Alpha Portfolio Service Brochure
One of my favourite TV adverts is for Specsavers. This shows a vet working on what he thinks is a cat but is in fact a furry hat which prompts the strapline ‘Should’ve gone to Specsavers’. The US space shuttle crew landing at Luton airport by accident is another of my favourite ‘Should’ve gone to Specsavers’ adverts.
Interestingly, opticians Specsavers have recently registered ‘should’ve’ as a trade mark. The Specsavers brand, like others, is recognised by a combination of features, including its ‘should’ve gone to Specsavers’ strapline. The term ‘should’ve’ will clearly work well from a domain name and social media perspective which is why it no doubt makes sense to protect it and deal with possible infringements.
Other companies which have secured trademarks on phrases include McDonald’s with ‘I’m lovin’ it’ and Nestle with ‘Have a Break’ for Kit Kats.

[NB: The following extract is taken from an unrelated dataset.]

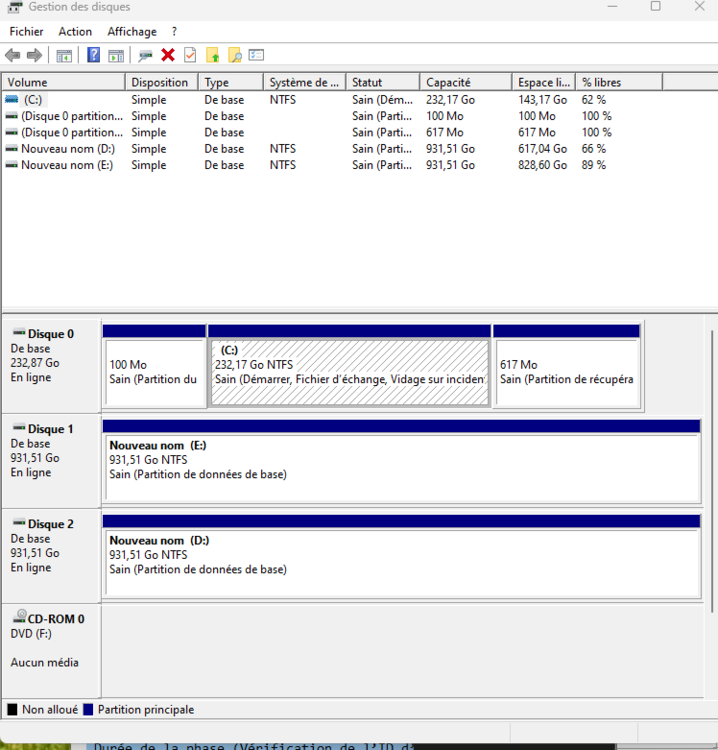The height and width of the screenshot is (750, 718).
Task: Open the Affichage menu
Action: pyautogui.click(x=132, y=32)
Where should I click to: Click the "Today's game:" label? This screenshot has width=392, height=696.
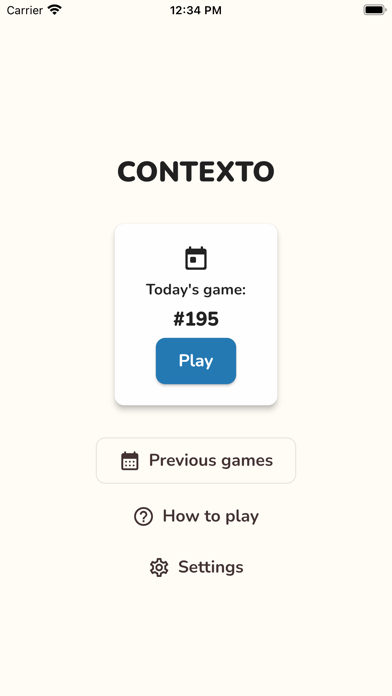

‘Should’ve’ is a phrase I am sometimes heard to mutter. If I thought about all the things, over the years, that I should’ve either bought, sold, held onto or avoided, it would probably drive me crazy. Hindsight is a wonderful thing. When it comes to long-term investing, much like life in general, the key is to chalk it up to experience but make sure you learn from it.
What have we been watching?
Very quiet market conditions last week in the UK in the run up to the long August Bank Holiday weekend. Global fund managers listened carefully to comments from the Janet Yellen of the Fed speaking at Jackson Hole on the likely path of US interest rates. While the speech did not really give much away, it seems some Fed members have their fingers hovering over the rate hike button and much may depend upon this Friday’s US jobs data.
Fund managers remain on watch for any signs of Brexit impact on the UK economy although it is still too early to tell with any accuracy. According to the HMRC, the commercial property market saw a drop in activity in July with a number of high-profile property deals cancelled in London. By comparison, the residential market does not appear to have been affected so far with 94,550 homes purchased in July while housebuilder Persimmon also provided a re-assuring update on potential buyer interest levels in the new build sector.
The Halifax highlighted a marked slowdown in house price growth over the last three months, led by a deceleration in London and other high value areas across the south-east. In contrast, it predicted northern cities will continue to register stable growth rates. While still early days, UK consumer spending does not seem to have been affected so far by the Brexit vote, with credit card purchases in July above those of June and the average for the previous six months.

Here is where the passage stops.